* **Stated task**
Please identify each line in the records below that contains the word "Select" and copy those lines in full.

-- BEGIN Data provided --

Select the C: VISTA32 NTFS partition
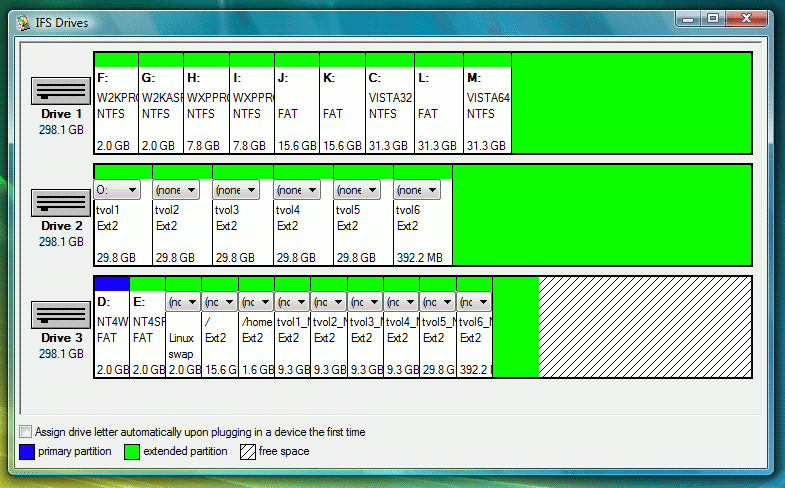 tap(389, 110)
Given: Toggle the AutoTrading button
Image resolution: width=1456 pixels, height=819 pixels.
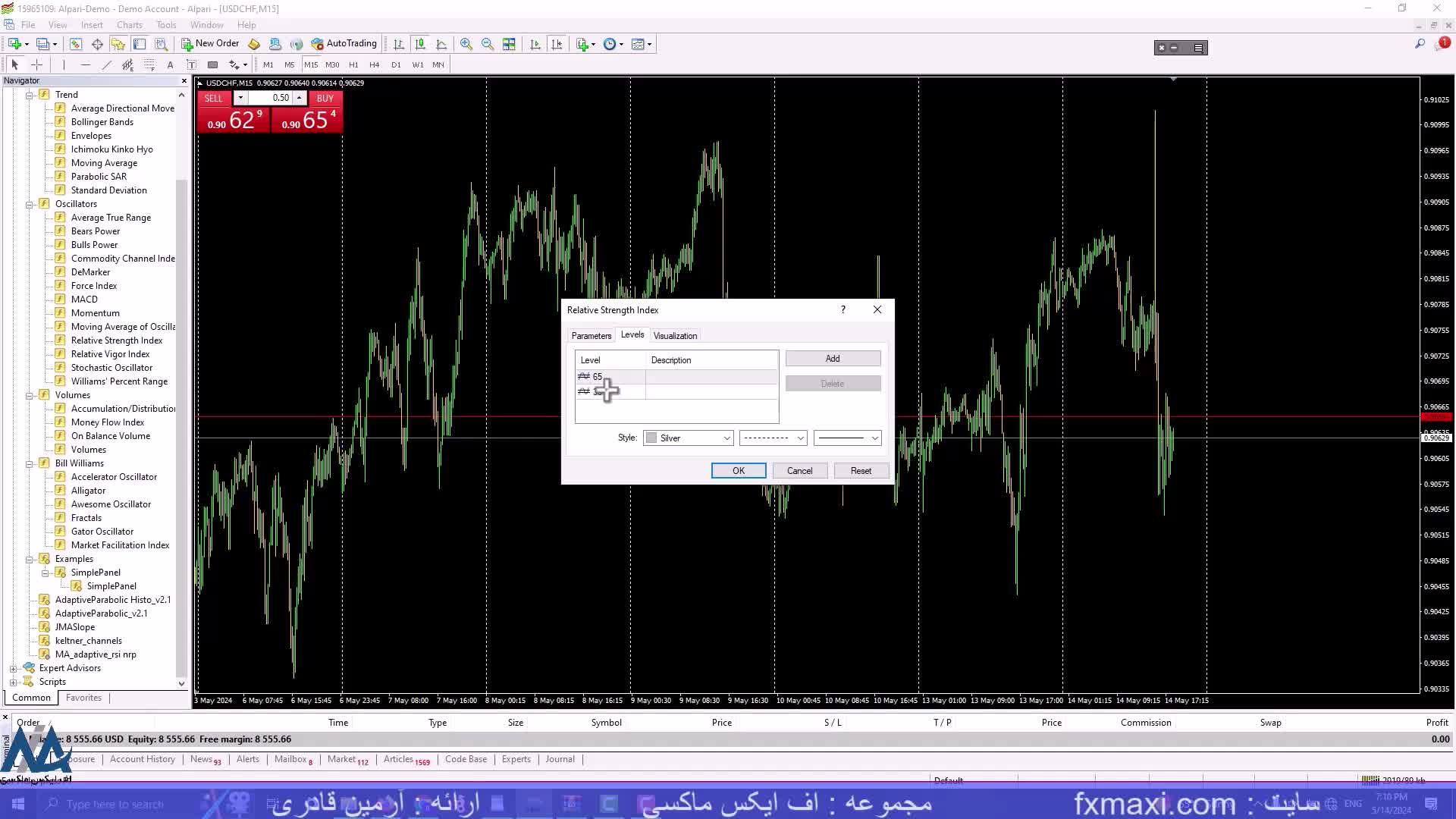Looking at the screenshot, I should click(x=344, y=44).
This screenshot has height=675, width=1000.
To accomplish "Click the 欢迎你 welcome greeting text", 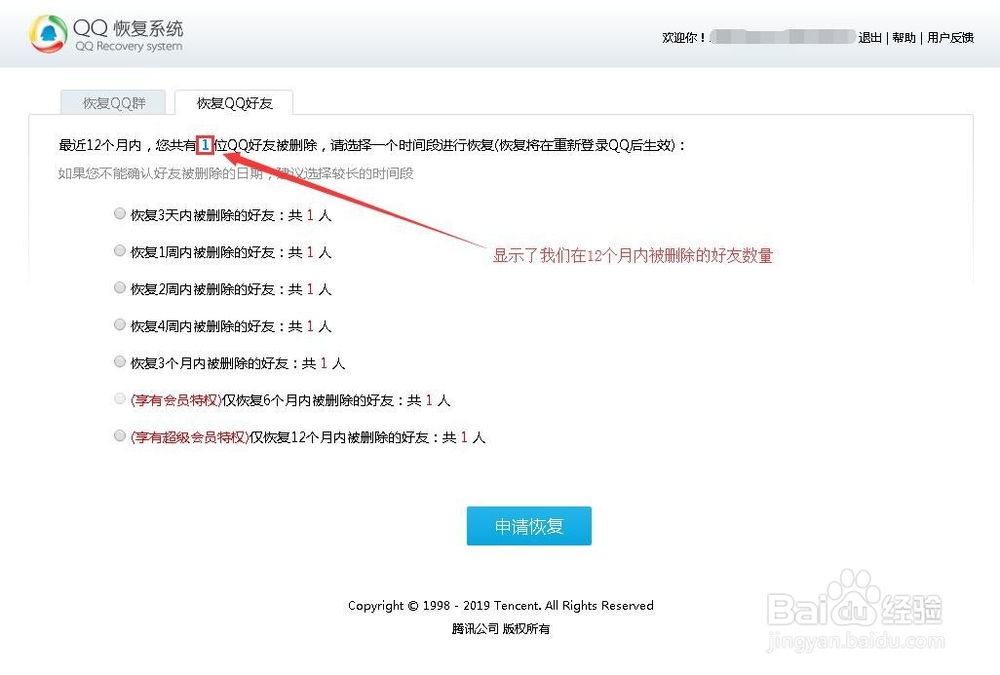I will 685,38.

-- END Data provided --
-- BEGIN Data provided --

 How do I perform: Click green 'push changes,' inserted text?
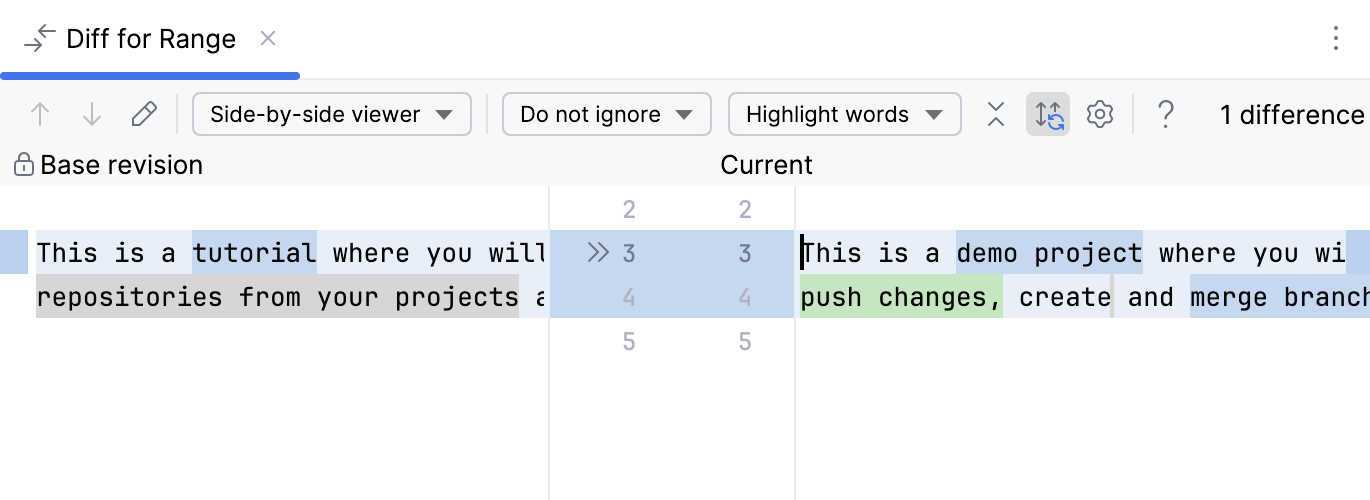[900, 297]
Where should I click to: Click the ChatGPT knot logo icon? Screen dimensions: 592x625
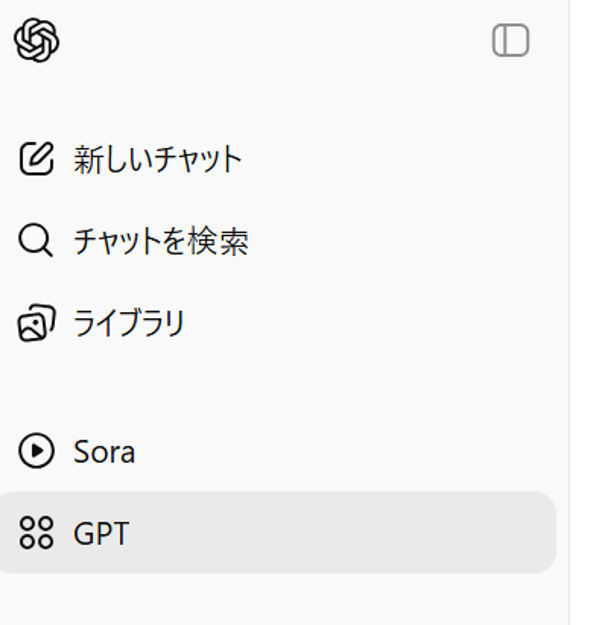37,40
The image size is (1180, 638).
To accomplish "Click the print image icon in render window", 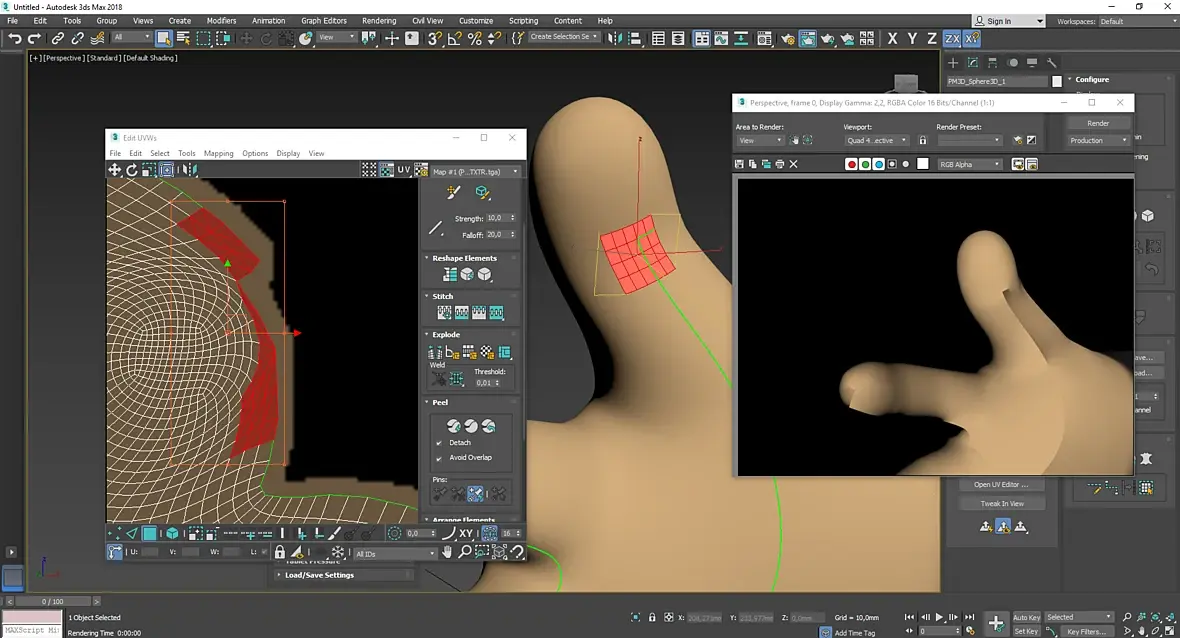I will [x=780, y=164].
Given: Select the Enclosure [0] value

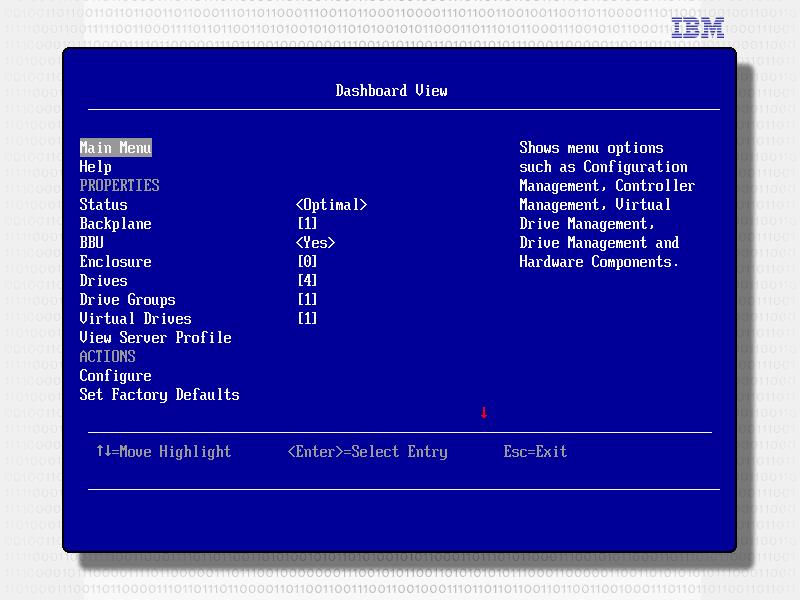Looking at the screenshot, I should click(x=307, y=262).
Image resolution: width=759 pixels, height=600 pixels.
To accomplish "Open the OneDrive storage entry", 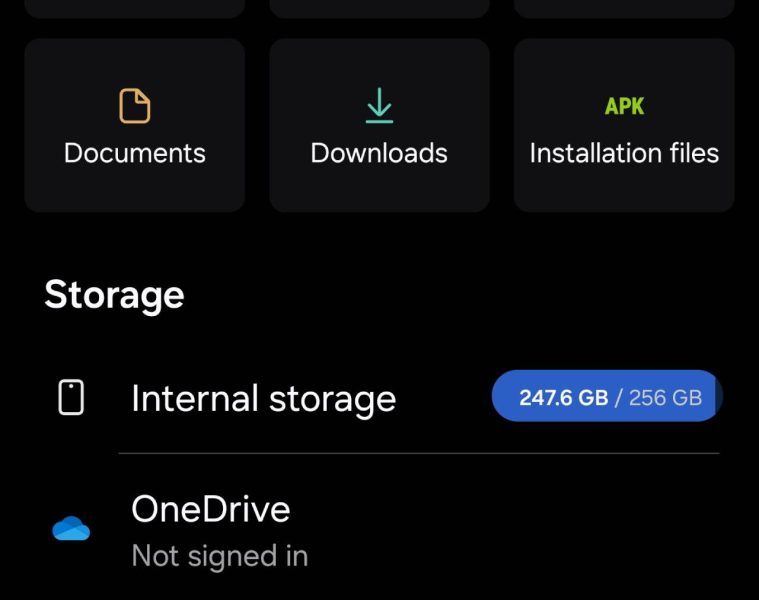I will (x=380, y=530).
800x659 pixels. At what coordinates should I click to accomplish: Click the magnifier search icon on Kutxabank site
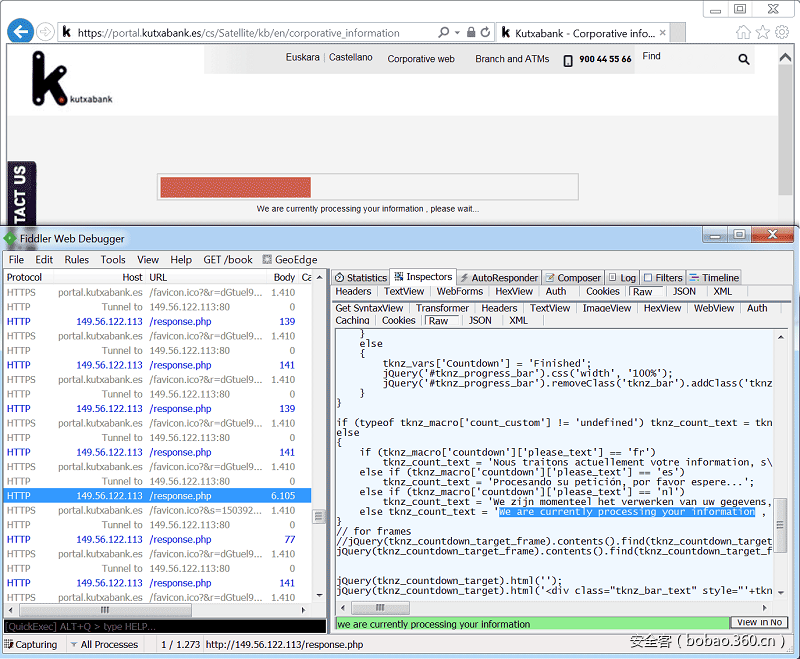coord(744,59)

-- END Data provided --
-- BEGIN Data provided --

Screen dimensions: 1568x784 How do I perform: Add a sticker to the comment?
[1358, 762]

-- END Data provided --

* **Written response**
Select the C: VISTA32 NTFS partition
Given: Select the Enclosure [0] value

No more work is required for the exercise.